Against single-seat fighters, I show the Fulmar with 5 victories against 3 losses. Of the 40 fulmars lost in combat, only 16 were lost in air-to-air combat. I don;t show the Fulmar being waxed by Zeros at any point.

One place claiming that is here: Armoured Aircraft Carriers.

In point of fact, the Fulmar seems to have taken pretty good care of itself versus about any enemy, up until it was deemed a bit obsolete and was retired.

Possibly that has more to do with how, when, and where it was employed rather than any virtues or vices of the Fulmar, but it still seems to have done pretty well for itself in real-life combat.

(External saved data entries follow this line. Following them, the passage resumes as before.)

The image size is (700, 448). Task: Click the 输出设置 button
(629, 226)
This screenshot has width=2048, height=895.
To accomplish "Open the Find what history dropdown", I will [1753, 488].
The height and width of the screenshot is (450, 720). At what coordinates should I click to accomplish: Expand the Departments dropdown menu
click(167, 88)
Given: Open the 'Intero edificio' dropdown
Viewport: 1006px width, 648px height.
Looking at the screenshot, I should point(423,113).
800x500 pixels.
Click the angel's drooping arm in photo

"Waxed by zeros" would be at the well documented Japanese raid into the Indian Ocean.

The first part was the Easter Sunday Raid of 5 April 1942

First engagement
- 6 x Fulmars and 21 x Hurricanes intercepted 52 D3A dive bombers escorted by 9 x A6M fighters.

Losses were 8 x Hurricanes and 3 x Fulmars for 5 x D3A and 1 x A6M. My understanding is that the Hurricanes shot down the D3As and the A6M here.

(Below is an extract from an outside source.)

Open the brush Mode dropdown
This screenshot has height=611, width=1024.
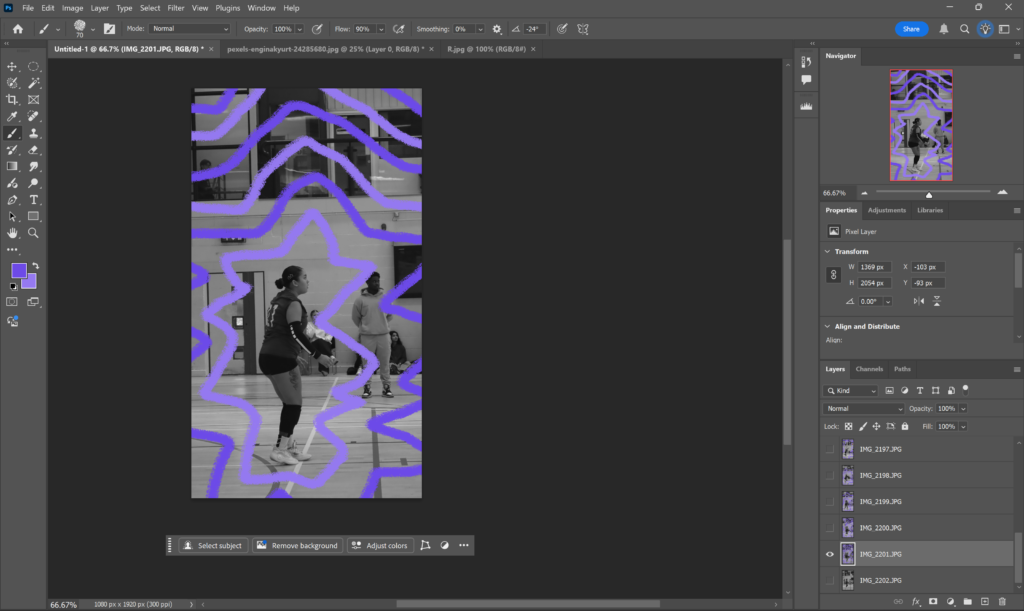pos(190,30)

Second Engagement - 19 Vals, escorted by A6M fighters attacked the HMS Hector and the Lucia, intercepted by 14 Hurricanes from 258 Sqn.

Losses were 9 x Hurricanes and 1 x D3A

A third wave of 53 x B5N torpedo / level bombers attacked and sunk HMS Tenedos and the port, but were not intercepted.

Total losses for the April 5 are listed as 16 hurricanes from 30 RAF and 258 RAF, 4 Fulmars from 803 and 806 Sqn, (not sure when the fourth was bagged) for a Japanese loss of 6 x D3A and 1 x A6M. The British also lost 6 x Swordfish bombers and 1 PBY.

There was a second round of fighting on 8 April near Trincommalee

First engagement (IJN Raid)
17 x Hurricanes and 6 x Fulmars intercepted three A6M on the fringe of a much larger strike group and shot down two. The strike group went on to sink the SS Saigaing and bombed the British radar station there were further air engagements. Total losses were 2 x A6M, 2 x D3A, 8 x Hurricane and 1 Fulmar. Plus 1 x Catalina.

Second engagement (British Raid)
Then 9 Blenheim bombers from 11 RAF, unescorted, attacked the Japanese fleet. Japanese CAP missed them initially, but they scored no hits. CAP then shot down 4 x Blenheims, 2 x A6Ms were shot down.

Third engagement (IJN raid)
80 x D3A escorted by 9 x A6Ms attacked and sunk HMS Hermes and Vampire, and the corvette HMS Hollyhock. 12 x Fulmars intercepted (6 of them arrived after Hermes was already sunk). 2 x Fulmars and 4 x D3A were shot down. Not sure if any of those D3A losses were to flak, though I gather HMS Hermes was not well defended.

So the total ratio for the Fulmars appears to be 8 lost for 4 victories against D3A dive bombers. It's also possible the Fulmars got one or both of the A6Ms in the first engagement on April 8, though the odds are the Hurricanes got them.
 
April 5 and 8 1942 are the only two engagements by the Fulmar against Japanese forces that I know of. If there are others, I'd love to read about it.